Dataset entries
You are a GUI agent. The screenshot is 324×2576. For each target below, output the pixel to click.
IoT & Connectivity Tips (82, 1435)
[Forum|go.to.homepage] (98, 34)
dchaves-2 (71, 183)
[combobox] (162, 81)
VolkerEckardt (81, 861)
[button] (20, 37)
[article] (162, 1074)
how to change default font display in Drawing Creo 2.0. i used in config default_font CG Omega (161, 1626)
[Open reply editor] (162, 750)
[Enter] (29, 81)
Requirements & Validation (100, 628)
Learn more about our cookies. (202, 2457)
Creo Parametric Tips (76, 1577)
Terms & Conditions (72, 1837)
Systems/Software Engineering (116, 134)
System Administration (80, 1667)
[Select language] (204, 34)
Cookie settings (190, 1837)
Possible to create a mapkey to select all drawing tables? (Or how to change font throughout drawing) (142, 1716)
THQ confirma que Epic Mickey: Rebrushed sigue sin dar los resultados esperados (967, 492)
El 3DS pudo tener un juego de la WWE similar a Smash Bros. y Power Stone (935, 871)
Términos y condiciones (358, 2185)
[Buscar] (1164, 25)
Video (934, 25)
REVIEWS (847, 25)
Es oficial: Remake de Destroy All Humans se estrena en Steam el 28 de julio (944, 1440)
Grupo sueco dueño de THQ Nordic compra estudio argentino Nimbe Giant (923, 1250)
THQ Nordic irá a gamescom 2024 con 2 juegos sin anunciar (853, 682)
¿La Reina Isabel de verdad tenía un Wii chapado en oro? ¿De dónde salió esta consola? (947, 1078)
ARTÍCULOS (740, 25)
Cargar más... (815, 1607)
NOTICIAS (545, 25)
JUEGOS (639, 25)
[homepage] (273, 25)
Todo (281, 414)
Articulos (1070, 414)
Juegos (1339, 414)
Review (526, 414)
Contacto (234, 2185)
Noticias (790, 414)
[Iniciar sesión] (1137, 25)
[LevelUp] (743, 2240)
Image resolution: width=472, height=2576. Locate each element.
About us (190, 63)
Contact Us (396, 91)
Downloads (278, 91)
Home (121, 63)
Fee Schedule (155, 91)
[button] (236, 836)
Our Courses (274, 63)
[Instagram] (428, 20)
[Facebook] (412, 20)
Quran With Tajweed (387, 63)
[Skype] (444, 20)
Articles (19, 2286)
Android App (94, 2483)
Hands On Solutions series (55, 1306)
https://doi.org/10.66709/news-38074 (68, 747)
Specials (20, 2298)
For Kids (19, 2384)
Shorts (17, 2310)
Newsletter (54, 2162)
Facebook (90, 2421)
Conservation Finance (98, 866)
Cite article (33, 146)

**Work required**.
Where does the string "each" appear in the records above? Return every line that holds it.

**Output of the exercise**.
You are a GUI agent. The screenshot is 324×2576. For each target below, output the pixel to click.
Image resolution: width=472, height=2576. Locate each element.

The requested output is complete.